## Exercise goal:
Duplicate the lines that begin with the one containing "Click the Home house icon" and end with the one containing "pyautogui.click(x=280, y=86)", including both of those lines.

## A run of records:
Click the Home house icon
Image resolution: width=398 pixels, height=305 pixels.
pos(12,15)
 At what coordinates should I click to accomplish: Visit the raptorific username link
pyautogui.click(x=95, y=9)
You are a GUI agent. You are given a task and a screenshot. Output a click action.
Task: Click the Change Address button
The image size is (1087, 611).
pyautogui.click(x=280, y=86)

...

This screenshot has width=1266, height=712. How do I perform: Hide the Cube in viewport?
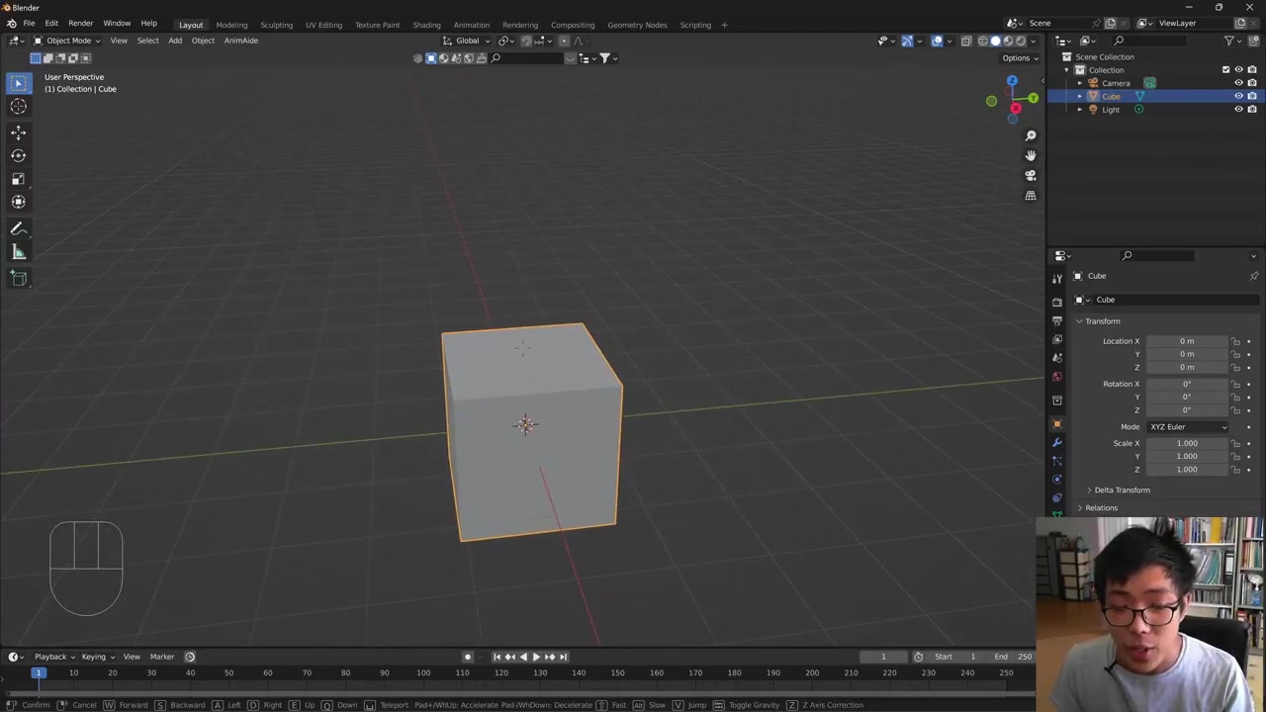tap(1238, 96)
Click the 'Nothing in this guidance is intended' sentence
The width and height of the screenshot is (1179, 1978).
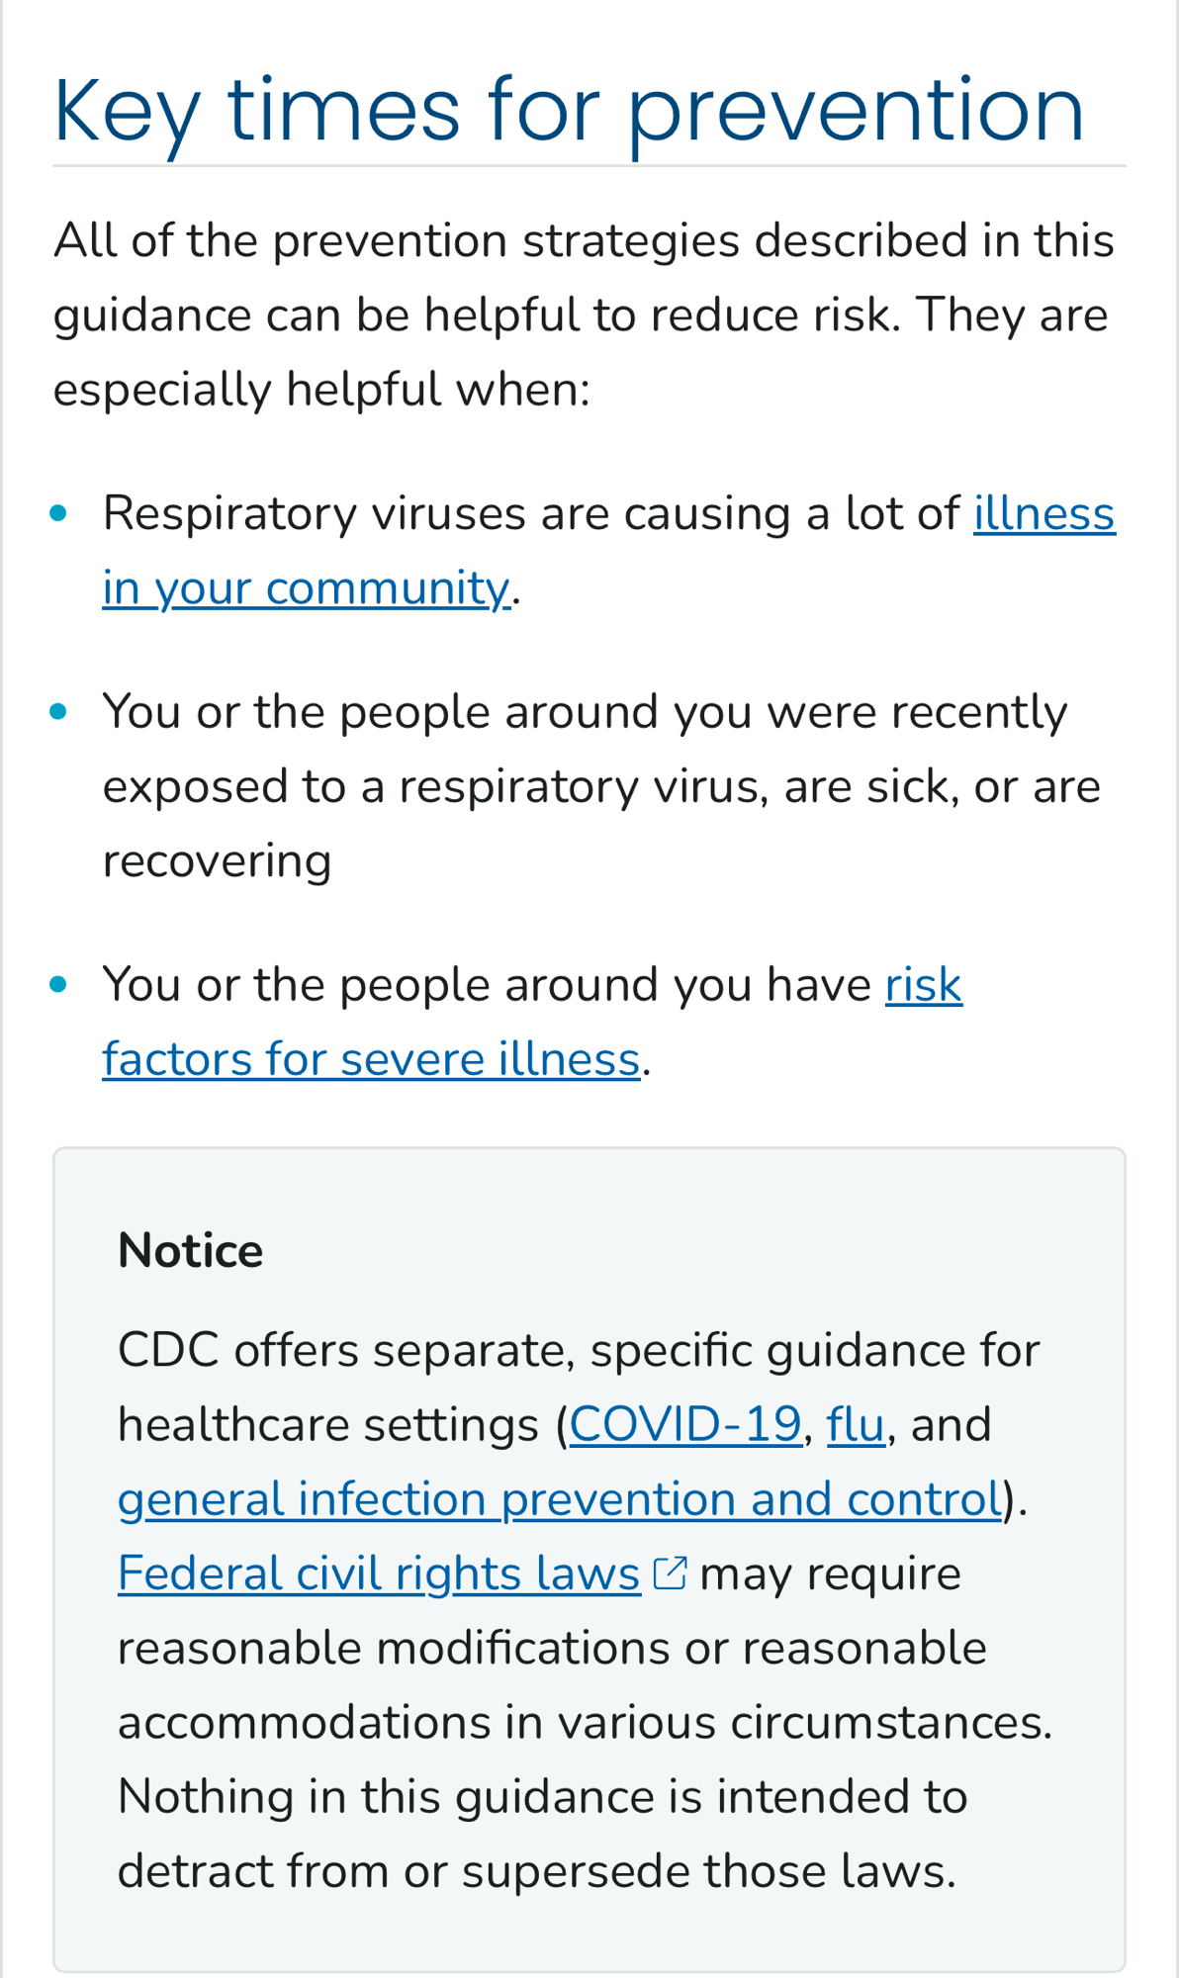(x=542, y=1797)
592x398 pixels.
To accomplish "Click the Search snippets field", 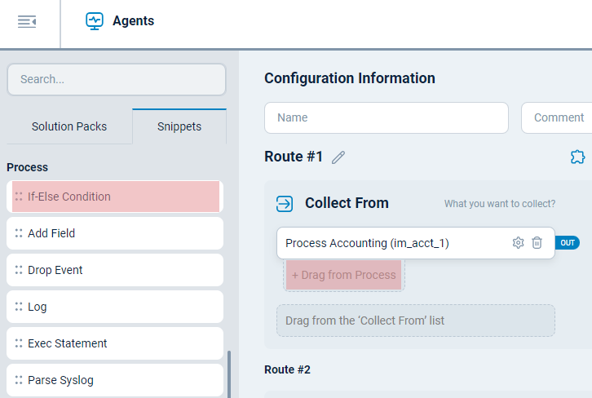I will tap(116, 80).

## Exercise answer:
Click the Home house icon
Image resolution: width=398 pixels, height=305 pixels.
pos(12,15)
 At what coordinates should I click to accomplish: Visit the raptorific username link
pyautogui.click(x=95, y=9)
You are a GUI agent. You are given a task and a screenshot. Output a click action.
Task: Click the Change Address button
The image size is (1087, 611).
pyautogui.click(x=280, y=86)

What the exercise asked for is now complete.